Gibson returned to Iraq as an adviser to Marine Lt. Gen. John F. Kelly. Kelly now is taking over U.S. Southern Command.
"Within six months of me being deployed, it opened the door for Corporal Garrett Jones who was a young corporal infantryman who stepped on a landmine, blew his leg off above the knee, was able to go to Afghanistan and do a short deployment and return with his guys," Gibson said.
Since, a number of above-the-knee amputees from all military branches have redeployed to Afghanistan, Gibson said.

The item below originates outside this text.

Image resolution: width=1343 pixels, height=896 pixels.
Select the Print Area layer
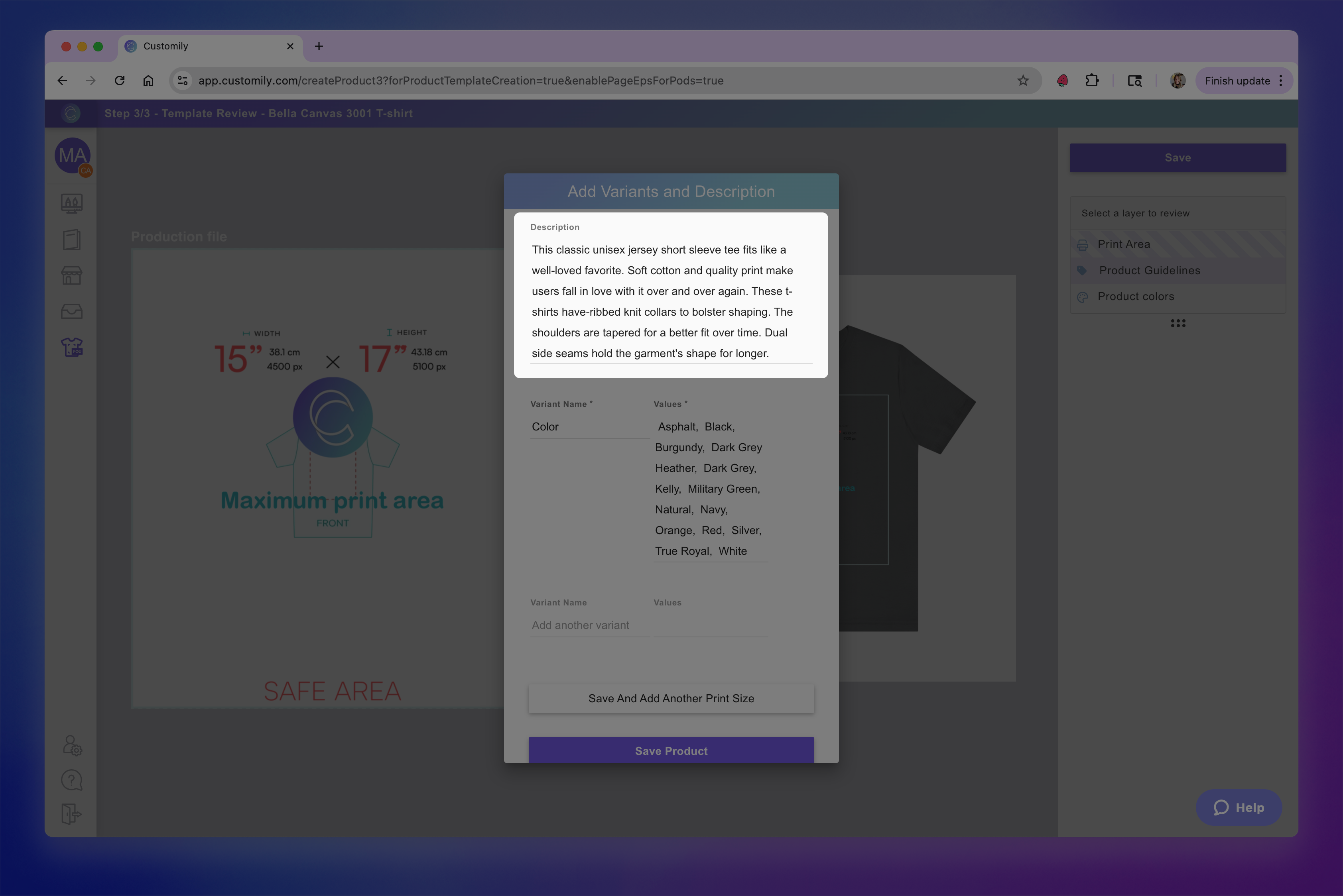tap(1123, 245)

He said the first bilateral amputee an Army bilateral also has redeployed to Afghanistan.
"I don't know if I am but I would like to think I had some influence on that because these young warriors these young kids you see when they get injured and they lose a limb all they care about is getting back to their buddies back to their service and doing what they love to do," Gibson said. "It's hard for a lot of people to understand and in a time of war that a young kid will even after being wounded so badly would want to return to that. But it's a certain level of respect for our country and our flag that they have and it's accentuated by the injury and being wounded," Gibson said.

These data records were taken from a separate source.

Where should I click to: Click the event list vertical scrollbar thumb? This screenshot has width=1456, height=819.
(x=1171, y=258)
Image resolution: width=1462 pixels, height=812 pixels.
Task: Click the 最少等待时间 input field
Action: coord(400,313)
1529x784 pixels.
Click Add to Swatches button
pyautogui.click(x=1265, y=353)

After his second deployment to Iraq, Gibson became the first enlisted congressional military legislative fellow, working for former House Committee on Veterans Affairs ranking member Rep. Steve Buyer of Indiana.
Through the American300 Warrior Tour program, Gibson is interacting with young service members, also to show appreciation of them and give them the opportunity for lines of communication if they need.
As Gibson travels to bases to meet with airmen, he said he tells them, or will tell them: "If you've got life, you've got to live it to the fullest. You can overcome anything and if it's one of your buddies that's wounded or one of your buddies is injured, you can't look at them as a person with a disability. You've got to look at them as a person that has maybe a little bit of a limitation or limiting factor but you should encourage them to do everything they did before," he said.
Gibson plans to return to the Dakotas later this summer, but this time for a vacation with his two sons and to visit Mount Rushmore in South Dakota on his youngest son's birthday in August.
"I really am the luckiest guy in the world," Gibson said.